_Task item A_. Which values in the plantar test passage are given with a unit of measure? List each one, counting the box dimensions as a single value.
_Task item B_. Output the stretch of the plantar test passage from "The rats were" through "periods in between.", copied word for word.
_Task item C_. Pick up the plantar test passage after its last sentence and continue it.
===== Excerpted text =====
The rats were subjected to the plantar test [10] to measure the thermal pain threshold (Intact n = 14; OVX n = 14). The plantar test apparatus (Ugo Basile, Comerio, Italy) consisted of three perspex boxes (23 × 18 × 14 cm, each) with a transparent floor, through which it was possible to check the correct position of the infra-red source (set at an intensity of 190 mWatt/cm2) under the plantar surface of the rat's paw. The latencies of paw withdrawal were directly measured by the apparatus itself. The animals were left undisturbed in the box for 5 min to familiarize them with the new environment. They were then subjected to 3 consecutive stimulations of the right hind paw, with 2-min periods in between.
===== The data =====
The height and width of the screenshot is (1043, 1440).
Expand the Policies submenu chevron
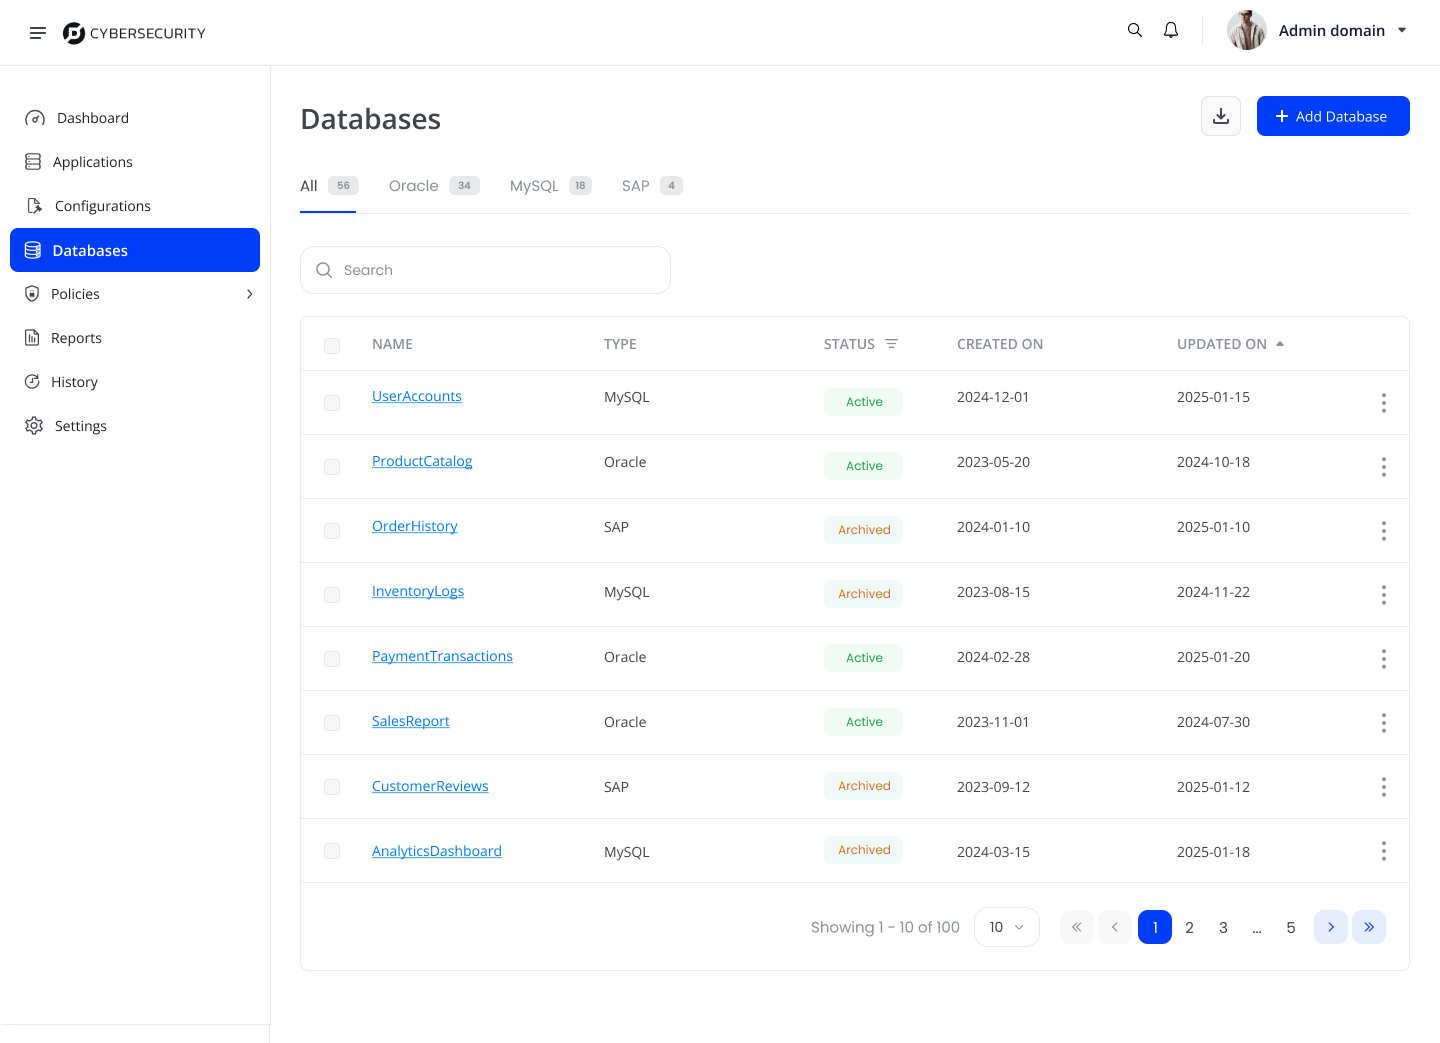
=====
_Answer A_.
23 × 18 × 14 cm
190 mWatt/cm2
5 min
2-min

_Answer B_.
The rats were subjected to the plantar test [10] to measure the thermal pain threshold (Intact n = 14; OVX n = 14). The plantar test apparatus (Ugo Basile, Comerio, Italy) consisted of three perspex boxes (23 × 18 × 14 cm, each) with a transparent floor, through which it was possible to check the correct position of the infra-red source (set at an intensity of 190 mWatt/cm2) under the plantar surface of the rat's paw. The latencies of paw withdrawal were directly measured by the apparatus itself. The animals were left undisturbed in the box for 5 min to familiarize them with the new environment. They were then subjected to 3 consecutive stimulations of the right hind paw, with 2-min periods in between.

_Answer C_.
Formalin test

Intact and OVX female rats were randomly divided into a no-pain group (Sham, the animals were only pricked in the dorsal hind paw with a syringe needle without injection of a substance) and a formalin-pain group (Form, the animals received a subcutaneous injection of 50 μl of 10% formalin in the dorsum of the hind paw). The following groups were obtained: Intact/Sham (n = 6), Intact/Form (n = 8), OVX/Sham (n = 6) and OVX/Form (n = 8). Immediately after injection, each animal was exposed to the open field apparatus for 1 hr; the animal's behavior was video-recorded for subsequent analysis. Formalin is an irritant that induces a series of behavioral responses indicative of pain which can be easily measured and quantified: flinching, flexing and licking of the injected paw as previously described [13]. In the present experiment we divided the formalin-induced responses in two parts, the first (0–5 min) and second (15–60 min) phase depending on their time course that shows a pick of activity in the first minutes after injection, a period of silence and than a second, longer phase, starting around 10–15 minutes after injection and lasting till the end of the test. Then, the animals were deeply anesthetized to collect blood from the abdominal aorta.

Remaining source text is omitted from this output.